* TASK DATA *

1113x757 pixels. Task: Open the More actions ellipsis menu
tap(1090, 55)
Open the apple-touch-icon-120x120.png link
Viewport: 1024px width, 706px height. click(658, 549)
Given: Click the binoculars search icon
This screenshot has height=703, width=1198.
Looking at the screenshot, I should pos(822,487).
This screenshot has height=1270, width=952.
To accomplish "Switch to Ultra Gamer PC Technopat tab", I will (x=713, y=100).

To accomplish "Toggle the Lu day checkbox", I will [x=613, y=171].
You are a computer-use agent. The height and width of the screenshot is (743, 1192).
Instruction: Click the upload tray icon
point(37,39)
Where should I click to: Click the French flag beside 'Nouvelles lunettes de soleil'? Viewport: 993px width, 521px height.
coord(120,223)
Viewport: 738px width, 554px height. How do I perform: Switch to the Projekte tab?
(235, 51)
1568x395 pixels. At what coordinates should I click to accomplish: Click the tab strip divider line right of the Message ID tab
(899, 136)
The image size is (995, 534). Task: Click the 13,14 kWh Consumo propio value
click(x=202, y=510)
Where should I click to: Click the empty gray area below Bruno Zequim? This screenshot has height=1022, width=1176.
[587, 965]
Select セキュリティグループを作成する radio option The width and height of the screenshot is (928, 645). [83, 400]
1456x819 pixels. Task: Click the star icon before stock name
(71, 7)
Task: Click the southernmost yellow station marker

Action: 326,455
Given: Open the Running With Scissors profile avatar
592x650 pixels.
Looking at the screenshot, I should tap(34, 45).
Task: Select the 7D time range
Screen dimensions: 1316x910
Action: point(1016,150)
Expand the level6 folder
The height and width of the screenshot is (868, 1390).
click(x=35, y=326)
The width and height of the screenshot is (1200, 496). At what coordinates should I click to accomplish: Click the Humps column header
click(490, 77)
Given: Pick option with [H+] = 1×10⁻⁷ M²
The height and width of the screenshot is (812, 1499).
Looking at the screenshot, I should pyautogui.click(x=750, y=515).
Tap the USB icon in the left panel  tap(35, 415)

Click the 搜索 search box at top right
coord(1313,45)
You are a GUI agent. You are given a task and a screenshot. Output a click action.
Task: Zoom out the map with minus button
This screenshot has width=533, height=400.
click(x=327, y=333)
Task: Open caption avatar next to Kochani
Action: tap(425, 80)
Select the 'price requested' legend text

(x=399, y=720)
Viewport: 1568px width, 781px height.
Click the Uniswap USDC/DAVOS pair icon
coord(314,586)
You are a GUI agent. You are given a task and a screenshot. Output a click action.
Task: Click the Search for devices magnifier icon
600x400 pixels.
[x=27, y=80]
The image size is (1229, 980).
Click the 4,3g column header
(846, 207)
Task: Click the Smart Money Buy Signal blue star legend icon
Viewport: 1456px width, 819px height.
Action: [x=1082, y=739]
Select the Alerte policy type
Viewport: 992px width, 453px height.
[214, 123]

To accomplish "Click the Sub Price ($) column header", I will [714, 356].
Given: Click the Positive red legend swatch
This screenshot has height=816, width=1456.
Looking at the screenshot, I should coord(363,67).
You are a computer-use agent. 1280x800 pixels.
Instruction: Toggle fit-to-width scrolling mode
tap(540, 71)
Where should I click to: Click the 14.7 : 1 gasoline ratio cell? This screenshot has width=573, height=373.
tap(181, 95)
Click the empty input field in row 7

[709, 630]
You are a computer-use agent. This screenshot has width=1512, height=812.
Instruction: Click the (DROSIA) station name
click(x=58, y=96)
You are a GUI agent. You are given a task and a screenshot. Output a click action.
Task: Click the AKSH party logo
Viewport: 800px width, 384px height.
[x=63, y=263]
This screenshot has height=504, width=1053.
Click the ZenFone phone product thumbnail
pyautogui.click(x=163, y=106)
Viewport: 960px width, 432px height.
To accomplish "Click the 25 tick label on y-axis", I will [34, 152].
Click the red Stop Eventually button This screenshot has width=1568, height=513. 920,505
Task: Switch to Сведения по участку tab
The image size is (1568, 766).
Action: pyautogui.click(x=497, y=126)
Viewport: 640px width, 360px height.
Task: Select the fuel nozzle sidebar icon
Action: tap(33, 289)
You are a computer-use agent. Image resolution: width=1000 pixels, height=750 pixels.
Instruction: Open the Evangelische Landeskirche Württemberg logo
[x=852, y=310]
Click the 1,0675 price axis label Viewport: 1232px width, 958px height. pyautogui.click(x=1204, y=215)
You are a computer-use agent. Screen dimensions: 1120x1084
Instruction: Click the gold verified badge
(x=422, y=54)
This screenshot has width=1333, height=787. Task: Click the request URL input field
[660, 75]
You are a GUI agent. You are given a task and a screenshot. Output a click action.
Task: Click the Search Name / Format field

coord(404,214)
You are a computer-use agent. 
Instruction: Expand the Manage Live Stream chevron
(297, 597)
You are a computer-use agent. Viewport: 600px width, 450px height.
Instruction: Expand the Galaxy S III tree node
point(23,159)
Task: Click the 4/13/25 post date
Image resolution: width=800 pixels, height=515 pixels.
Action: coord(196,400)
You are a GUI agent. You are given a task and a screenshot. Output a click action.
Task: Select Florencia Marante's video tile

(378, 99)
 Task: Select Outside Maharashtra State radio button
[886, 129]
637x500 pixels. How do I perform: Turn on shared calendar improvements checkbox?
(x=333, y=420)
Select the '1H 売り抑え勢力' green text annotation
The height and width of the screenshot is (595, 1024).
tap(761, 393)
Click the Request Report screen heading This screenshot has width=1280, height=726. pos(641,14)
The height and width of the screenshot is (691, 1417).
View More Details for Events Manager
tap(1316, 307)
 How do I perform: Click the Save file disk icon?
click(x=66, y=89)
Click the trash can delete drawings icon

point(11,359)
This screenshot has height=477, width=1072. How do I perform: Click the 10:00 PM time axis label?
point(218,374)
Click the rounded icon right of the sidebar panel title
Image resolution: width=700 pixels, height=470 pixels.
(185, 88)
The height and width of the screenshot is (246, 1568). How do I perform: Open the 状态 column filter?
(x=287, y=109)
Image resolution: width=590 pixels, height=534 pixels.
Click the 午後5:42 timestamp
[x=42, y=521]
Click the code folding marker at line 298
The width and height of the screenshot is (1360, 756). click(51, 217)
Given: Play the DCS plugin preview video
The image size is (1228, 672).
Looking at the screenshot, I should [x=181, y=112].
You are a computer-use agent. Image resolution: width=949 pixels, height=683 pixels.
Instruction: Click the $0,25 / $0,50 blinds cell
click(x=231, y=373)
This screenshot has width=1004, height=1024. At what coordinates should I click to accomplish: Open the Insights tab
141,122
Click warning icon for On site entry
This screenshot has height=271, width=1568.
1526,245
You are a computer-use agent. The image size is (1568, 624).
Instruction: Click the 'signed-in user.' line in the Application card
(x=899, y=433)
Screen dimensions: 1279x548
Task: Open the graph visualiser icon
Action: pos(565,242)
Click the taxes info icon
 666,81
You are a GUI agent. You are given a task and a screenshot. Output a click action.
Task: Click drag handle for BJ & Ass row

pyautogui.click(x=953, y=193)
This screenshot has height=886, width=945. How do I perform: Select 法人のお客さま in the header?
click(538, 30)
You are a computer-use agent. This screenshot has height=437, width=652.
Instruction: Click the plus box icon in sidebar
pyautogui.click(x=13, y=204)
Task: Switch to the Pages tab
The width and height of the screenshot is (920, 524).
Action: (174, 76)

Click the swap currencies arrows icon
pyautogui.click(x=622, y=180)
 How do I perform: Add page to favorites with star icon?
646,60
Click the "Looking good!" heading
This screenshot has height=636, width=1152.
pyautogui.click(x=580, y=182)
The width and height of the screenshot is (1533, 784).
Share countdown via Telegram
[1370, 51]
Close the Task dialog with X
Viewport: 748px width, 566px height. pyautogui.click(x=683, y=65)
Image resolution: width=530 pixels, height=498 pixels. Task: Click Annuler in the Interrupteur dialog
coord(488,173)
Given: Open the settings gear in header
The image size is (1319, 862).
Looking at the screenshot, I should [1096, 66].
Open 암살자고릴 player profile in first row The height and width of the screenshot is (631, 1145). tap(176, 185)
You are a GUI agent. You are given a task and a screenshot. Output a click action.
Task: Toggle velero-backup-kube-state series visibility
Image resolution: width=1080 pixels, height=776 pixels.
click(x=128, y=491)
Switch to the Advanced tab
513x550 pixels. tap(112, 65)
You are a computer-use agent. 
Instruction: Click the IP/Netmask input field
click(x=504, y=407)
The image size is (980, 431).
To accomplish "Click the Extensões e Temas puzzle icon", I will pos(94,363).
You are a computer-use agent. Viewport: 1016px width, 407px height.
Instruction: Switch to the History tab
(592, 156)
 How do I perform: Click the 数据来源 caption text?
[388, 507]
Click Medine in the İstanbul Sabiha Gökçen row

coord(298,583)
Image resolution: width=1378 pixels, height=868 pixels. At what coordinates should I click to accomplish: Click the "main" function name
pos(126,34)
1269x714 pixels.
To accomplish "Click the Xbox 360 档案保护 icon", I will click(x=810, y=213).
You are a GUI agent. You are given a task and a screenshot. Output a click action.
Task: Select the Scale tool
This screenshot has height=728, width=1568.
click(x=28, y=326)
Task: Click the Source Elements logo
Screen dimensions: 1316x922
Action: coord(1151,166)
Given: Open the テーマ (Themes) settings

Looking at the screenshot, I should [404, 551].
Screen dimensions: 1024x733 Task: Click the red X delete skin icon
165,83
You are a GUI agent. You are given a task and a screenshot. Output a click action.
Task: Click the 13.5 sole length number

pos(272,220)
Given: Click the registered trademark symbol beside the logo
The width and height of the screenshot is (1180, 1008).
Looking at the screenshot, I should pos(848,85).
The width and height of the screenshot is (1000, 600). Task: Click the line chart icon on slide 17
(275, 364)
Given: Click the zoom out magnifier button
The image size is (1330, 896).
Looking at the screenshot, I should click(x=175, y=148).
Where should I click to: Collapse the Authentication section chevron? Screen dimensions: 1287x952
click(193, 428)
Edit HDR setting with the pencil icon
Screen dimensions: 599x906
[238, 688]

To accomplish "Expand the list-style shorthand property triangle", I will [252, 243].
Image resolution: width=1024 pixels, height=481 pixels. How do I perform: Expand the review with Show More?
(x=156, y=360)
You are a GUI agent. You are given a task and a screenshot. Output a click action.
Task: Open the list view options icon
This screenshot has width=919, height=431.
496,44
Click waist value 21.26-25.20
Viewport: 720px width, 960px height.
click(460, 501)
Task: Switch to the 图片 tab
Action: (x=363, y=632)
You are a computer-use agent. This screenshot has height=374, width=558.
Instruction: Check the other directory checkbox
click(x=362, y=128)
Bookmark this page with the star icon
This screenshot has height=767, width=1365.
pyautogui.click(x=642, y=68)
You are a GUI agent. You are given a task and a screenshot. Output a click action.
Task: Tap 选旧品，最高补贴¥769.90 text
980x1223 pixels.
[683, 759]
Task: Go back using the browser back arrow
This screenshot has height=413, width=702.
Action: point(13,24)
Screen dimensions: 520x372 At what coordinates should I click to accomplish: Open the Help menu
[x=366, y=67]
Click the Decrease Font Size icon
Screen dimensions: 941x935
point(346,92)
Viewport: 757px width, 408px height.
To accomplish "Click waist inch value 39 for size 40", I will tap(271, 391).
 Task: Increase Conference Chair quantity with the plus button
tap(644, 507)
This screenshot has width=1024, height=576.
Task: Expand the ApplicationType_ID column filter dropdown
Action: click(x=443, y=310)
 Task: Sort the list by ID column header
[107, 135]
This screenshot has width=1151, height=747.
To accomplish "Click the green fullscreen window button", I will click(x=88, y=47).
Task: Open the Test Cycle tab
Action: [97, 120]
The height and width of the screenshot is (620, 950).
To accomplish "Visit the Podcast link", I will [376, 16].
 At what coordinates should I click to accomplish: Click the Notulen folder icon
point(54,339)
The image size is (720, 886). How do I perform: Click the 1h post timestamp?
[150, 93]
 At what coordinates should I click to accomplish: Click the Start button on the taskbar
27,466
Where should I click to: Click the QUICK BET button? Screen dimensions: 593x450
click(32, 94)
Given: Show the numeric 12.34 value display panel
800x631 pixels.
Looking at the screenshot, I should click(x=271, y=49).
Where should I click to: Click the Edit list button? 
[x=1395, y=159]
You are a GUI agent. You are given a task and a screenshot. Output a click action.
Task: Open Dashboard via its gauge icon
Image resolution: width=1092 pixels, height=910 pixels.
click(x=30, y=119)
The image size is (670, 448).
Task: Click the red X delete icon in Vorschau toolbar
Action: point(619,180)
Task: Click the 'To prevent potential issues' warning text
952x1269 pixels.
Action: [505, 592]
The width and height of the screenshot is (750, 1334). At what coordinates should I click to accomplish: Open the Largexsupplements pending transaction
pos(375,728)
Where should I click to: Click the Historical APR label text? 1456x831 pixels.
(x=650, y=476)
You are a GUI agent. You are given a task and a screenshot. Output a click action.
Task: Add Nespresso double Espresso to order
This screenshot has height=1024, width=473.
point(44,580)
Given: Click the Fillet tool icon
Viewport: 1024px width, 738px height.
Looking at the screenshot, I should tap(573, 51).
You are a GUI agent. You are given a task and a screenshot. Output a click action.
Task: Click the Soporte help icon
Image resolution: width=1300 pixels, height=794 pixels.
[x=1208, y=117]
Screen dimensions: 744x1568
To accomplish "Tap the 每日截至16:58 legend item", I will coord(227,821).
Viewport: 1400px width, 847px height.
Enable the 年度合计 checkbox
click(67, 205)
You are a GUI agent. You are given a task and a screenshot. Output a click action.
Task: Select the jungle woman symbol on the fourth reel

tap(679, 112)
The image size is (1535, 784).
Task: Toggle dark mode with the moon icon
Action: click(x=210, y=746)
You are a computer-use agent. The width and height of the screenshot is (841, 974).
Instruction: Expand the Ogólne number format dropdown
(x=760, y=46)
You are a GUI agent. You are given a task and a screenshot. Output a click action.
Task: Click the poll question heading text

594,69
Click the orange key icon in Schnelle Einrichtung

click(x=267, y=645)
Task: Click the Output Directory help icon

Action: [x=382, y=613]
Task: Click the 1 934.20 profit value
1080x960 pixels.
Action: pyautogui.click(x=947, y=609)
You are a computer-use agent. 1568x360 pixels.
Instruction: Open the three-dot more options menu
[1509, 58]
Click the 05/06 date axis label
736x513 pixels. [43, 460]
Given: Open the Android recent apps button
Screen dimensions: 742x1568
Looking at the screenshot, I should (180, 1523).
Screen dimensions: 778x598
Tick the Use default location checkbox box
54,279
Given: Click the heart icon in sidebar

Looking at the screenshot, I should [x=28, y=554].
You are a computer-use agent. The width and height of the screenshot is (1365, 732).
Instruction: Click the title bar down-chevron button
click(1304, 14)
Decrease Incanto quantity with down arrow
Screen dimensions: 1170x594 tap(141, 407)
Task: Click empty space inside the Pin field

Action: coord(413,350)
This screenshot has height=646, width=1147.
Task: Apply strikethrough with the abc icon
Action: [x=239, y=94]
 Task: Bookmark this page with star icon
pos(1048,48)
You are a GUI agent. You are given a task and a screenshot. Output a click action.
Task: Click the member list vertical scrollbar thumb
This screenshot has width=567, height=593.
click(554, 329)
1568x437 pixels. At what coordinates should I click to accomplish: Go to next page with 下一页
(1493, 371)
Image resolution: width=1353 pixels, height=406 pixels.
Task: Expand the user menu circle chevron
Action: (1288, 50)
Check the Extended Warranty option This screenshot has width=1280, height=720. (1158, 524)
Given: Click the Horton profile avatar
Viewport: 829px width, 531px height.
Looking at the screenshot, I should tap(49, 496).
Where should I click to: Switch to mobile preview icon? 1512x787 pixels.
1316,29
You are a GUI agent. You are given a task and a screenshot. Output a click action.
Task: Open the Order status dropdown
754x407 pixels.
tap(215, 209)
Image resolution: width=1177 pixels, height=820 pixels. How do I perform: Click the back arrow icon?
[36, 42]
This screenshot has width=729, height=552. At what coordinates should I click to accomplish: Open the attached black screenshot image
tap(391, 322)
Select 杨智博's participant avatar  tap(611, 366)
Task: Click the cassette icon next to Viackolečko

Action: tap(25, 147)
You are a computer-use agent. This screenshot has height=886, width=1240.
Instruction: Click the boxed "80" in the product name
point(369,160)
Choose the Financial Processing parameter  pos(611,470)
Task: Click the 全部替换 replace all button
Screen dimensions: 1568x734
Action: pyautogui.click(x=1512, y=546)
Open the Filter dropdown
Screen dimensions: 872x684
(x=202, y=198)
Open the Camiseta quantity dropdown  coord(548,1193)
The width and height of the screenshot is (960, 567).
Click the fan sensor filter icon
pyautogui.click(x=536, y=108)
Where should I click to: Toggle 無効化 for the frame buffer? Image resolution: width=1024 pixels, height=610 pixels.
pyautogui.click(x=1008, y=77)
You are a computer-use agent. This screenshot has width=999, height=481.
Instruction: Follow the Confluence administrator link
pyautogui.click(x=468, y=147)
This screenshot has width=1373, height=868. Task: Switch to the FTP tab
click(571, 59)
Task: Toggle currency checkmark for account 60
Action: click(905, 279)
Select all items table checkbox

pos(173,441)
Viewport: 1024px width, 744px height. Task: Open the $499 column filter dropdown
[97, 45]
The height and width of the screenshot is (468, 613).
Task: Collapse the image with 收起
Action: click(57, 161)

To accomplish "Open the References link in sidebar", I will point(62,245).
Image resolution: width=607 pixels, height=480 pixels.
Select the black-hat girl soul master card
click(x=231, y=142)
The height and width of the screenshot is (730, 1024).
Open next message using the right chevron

* EXERCISE DIRECTIONS *
Looking back over the data above, restate word for word the lines that begin at the line with "Image resolution: width=1080" and end at the line with "Task: Select the Scale tool", inclusive.

* WRITTEN RESPONSE *
Image resolution: width=1080 pixels, height=776 pixels.
click(x=128, y=491)
Switch to the Advanced tab
513x550 pixels. tap(112, 65)
You are a computer-use agent. 
Instruction: Click the IP/Netmask input field
click(x=504, y=407)
The image size is (980, 431).
To accomplish "Click the Extensões e Temas puzzle icon", I will pos(94,363).
You are a computer-use agent. Viewport: 1016px width, 407px height.
Instruction: Switch to the History tab
(592, 156)
 How do I perform: Click the 数据来源 caption text?
[388, 507]
Click Medine in the İstanbul Sabiha Gökçen row

coord(298,583)
Image resolution: width=1378 pixels, height=868 pixels. At what coordinates should I click to accomplish: Click the "main" function name
pos(126,34)
1269x714 pixels.
To accomplish "Click the Xbox 360 档案保护 icon", I will click(x=810, y=213).
You are a GUI agent. You are given a task and a screenshot. Output a click action.
Task: Select the Scale tool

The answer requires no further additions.